In autunno un convegno a Francavilla Angitola per riflettere sullo spopolamento della regione. «Un patrimonio umano e culturale che si sta dissolvendo nel silenzio generale»

That’s Amore, cantava Dean Martin nel suo celebre omaggio all’italianità. Ma oggi più che mai quella canzone potrebbe raccontare una realtà ben più profonda: l’America, da nord a sud, parla italiano. E soprattutto… calabrese. Sono circa sei milioni i calabresi di prima, seconda e terza generazione sparsi tra Stati Uniti, Canada, Argentina, Brasile, Venezuela, fino all’Australia. Una parte consistente dei 24 milioni di oriundi italiani che nel Nuovo Mondo hanno costruito famiglie, imprese, futuro.

Una diaspora che ha portato lontano dialetti, tradizioni, sapori, nomi e cognomi, ma che oggi solleva interrogativi cruciali: che ne sarà della Calabria, se a partire saranno anche le radici?

Se ne parlerà in autunno a Francavilla Angitola (provincia di Vibo Valentia), dove il sindaco avv. Giuseppe Pizzonia promuoverà un convegno sullo spopolamento calabrese, con data in via di definizione per il mese di ottobre. Tra i relatori sarò presente in qualità di antropologo che da anni studia i fenomeni migratori e l’impoverimento sociale delle aree interne: «Stiamo perdendo un patrimonio culturale irripetibile. Dialetti, riti religiosi, saperi artigiani e mestieri antichi rischiano di sparire con chi va via, senza lasciare eredi.

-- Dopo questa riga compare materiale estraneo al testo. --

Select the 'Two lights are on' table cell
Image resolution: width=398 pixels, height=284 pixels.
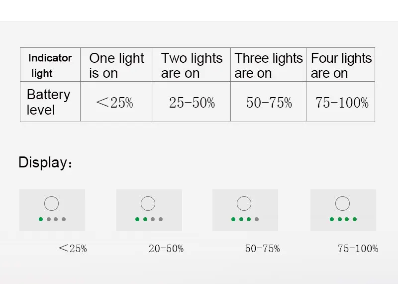click(x=192, y=65)
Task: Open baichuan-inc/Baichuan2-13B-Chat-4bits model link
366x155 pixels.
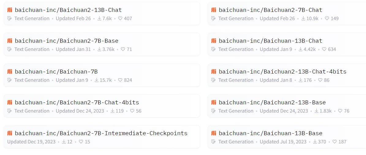Action: [x=282, y=72]
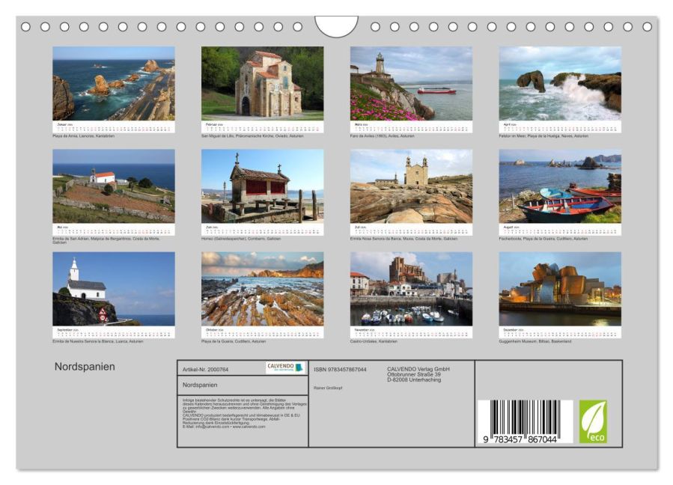
Task: Select the Ermita de San Adrian May photo
Action: (113, 186)
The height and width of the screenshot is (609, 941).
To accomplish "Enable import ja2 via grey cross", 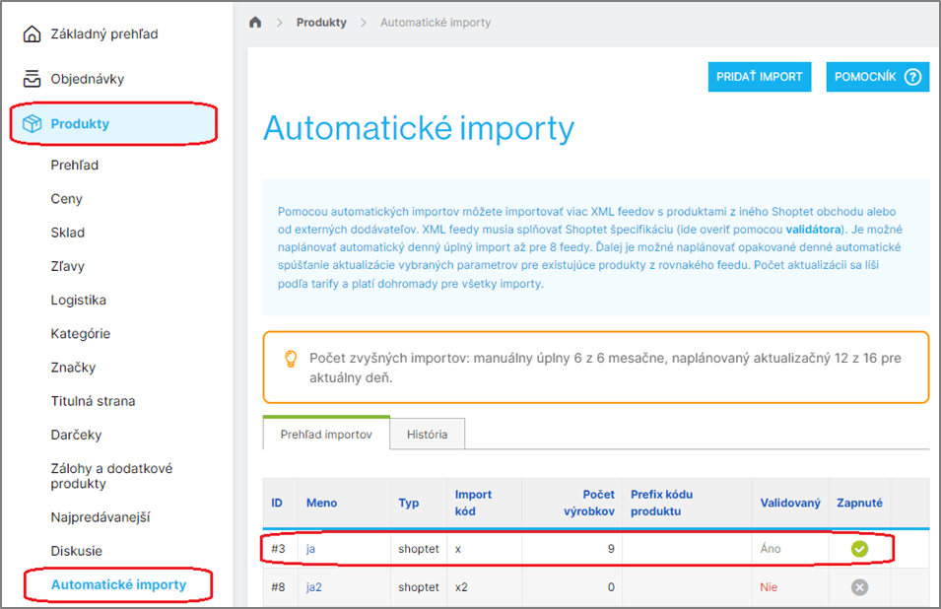I will coord(859,586).
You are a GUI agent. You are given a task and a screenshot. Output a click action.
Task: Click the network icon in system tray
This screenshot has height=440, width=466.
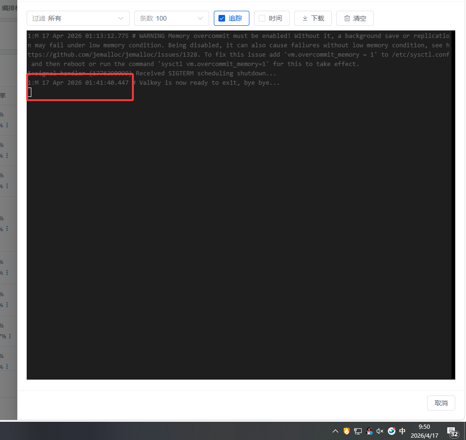click(358, 431)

E tutto questo avviene in un clima di indifferenza quasi assoluta».

Le proiezioni demografiche parlano chiaro: se il trend non si invertirà, la popolazione calabrese potrebbe ridursi a 1 milione e 400mila abitanti nei prossimi decenni, con conseguenze devastanti su tenuta sociale, economica e culturale del territorio.

I problemi sono sotto gli occhi di tutti: assenza di lavoro stabile, viabilità degradata, collegamenti pubblici pressoché inesistenti, una sanità al collasso dove «persino i medici cubani fuggono via». Senza un’auto, molte zone dell’entroterra calabrese sono letteralmente tagliate fuori dal mondo.

Lo cantava amaramente anche Otello Profazio: “Ca si campa d’aria!”. Un grido che oggi torna di stretta attualità.

L’obiettivo del convegno non sarà solo quello di denunciare, ma anche di proporre strategie e soluzioni per invertire la tendenza. Serve un nuovo patto tra istituzioni, giovani, scuola, cultura e imprese. Serve soprattutto una narrazione diversa della Calabria, che non sia fatta solo di emergenze, ma anche di possibilità.

E chissà che da Francavilla Angitola non parta proprio una chiamata simbolica alle “Calabrie del mondo”, a quei sei milioni di calabresi oltre oceano che ancora conservano nel cuore il profumo della terra lasciata. Perché se è vero che “l’America parla calabrese”, forse è arrivato il momento che la Calabria impari ad ascoltare di nuovo se stessa.